## Try it
All of the records below are to be given again word for word, with the pictures removed.

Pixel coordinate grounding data
————————

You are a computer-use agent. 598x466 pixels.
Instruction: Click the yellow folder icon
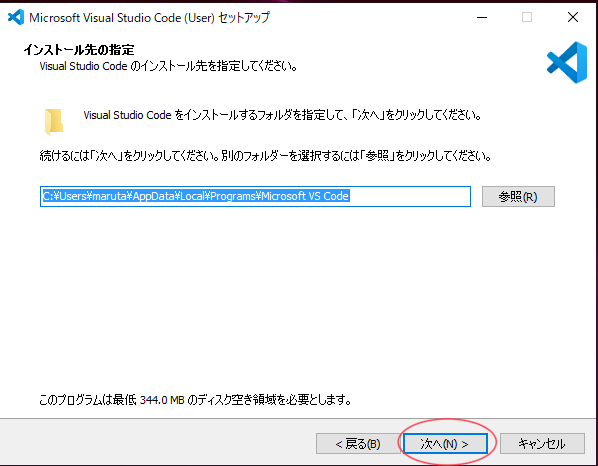[54, 122]
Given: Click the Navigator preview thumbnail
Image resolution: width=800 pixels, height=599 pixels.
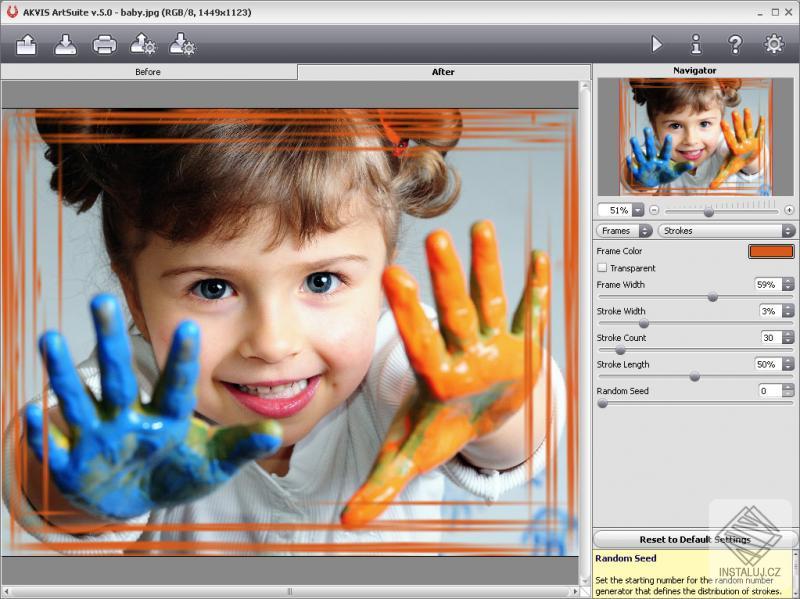Looking at the screenshot, I should [x=694, y=136].
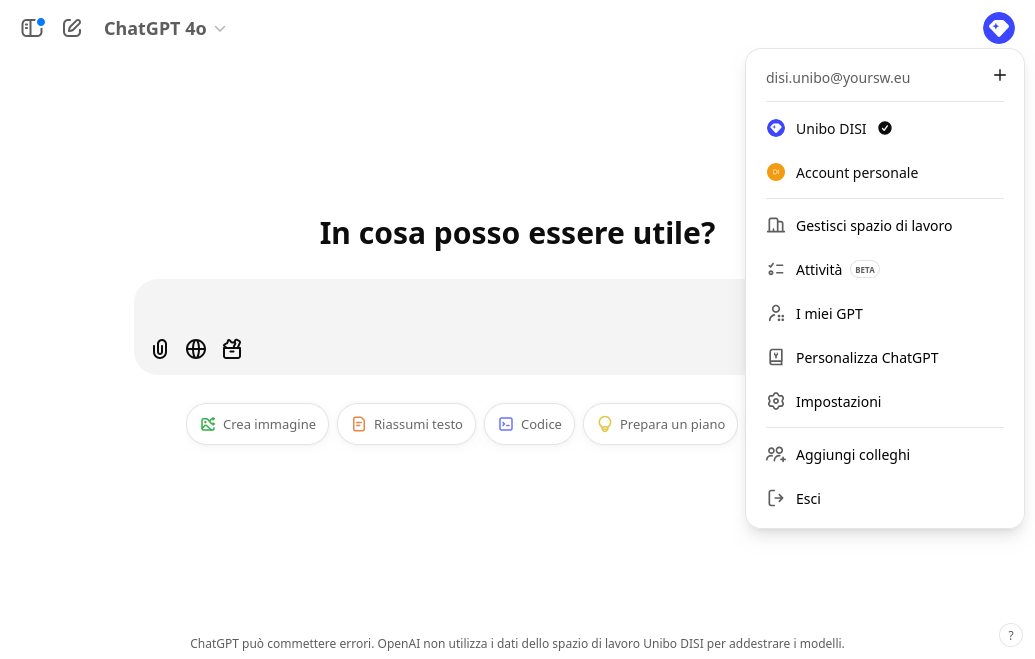The height and width of the screenshot is (659, 1035).
Task: Start a new chat with pencil icon
Action: pos(72,28)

————————

## Solved problem
You are a computer-use agent. 598x466 pixels.
Instruction: Click the yellow folder icon
[54, 122]
Given: Click the Navigator preview thumbnail
Image resolution: width=800 pixels, height=599 pixels.
Looking at the screenshot, I should [x=694, y=136].
The height and width of the screenshot is (659, 1035).
Task: Start a new chat with pencil icon
Action: pos(72,28)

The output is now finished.